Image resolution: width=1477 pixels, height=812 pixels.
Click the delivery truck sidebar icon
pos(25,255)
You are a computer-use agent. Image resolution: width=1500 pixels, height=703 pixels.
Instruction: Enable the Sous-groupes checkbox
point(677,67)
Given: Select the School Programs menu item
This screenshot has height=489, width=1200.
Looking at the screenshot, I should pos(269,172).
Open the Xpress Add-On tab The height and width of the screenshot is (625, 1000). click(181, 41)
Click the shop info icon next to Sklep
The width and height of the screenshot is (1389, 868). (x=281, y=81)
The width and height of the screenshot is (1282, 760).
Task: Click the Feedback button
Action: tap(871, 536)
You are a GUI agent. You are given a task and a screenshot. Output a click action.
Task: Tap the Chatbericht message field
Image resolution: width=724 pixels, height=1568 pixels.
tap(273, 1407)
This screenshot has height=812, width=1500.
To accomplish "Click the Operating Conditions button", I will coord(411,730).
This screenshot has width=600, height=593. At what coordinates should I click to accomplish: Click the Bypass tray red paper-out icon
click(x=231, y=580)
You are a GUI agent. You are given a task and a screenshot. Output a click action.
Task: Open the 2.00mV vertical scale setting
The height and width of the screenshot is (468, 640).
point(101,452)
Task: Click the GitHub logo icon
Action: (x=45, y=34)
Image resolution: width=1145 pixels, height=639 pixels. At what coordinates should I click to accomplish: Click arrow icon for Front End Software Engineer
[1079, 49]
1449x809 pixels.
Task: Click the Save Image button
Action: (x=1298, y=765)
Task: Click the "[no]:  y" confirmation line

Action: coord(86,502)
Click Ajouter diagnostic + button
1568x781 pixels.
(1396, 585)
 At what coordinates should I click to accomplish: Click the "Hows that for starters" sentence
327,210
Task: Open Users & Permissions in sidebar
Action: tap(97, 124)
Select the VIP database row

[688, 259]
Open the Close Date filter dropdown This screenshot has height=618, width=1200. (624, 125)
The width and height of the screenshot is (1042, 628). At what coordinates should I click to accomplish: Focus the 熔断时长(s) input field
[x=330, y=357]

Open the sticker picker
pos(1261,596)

» **Instructions to follow**:
Set down each line exactly as it appears, starting at the top of the data and ending at the line containing "Open the Xpress", and include no other lines.

» **Result for this exercise**:
Image resolution: width=1477 pixels, height=812 pixels.
Click the delivery truck sidebar icon
pos(25,255)
You are a computer-use agent. Image resolution: width=1500 pixels, height=703 pixels.
Instruction: Enable the Sous-groupes checkbox
point(677,67)
Given: Select the School Programs menu item
This screenshot has height=489, width=1200.
Looking at the screenshot, I should pos(269,172).
Open the Xpress Add-On tab The height and width of the screenshot is (625, 1000). click(181, 41)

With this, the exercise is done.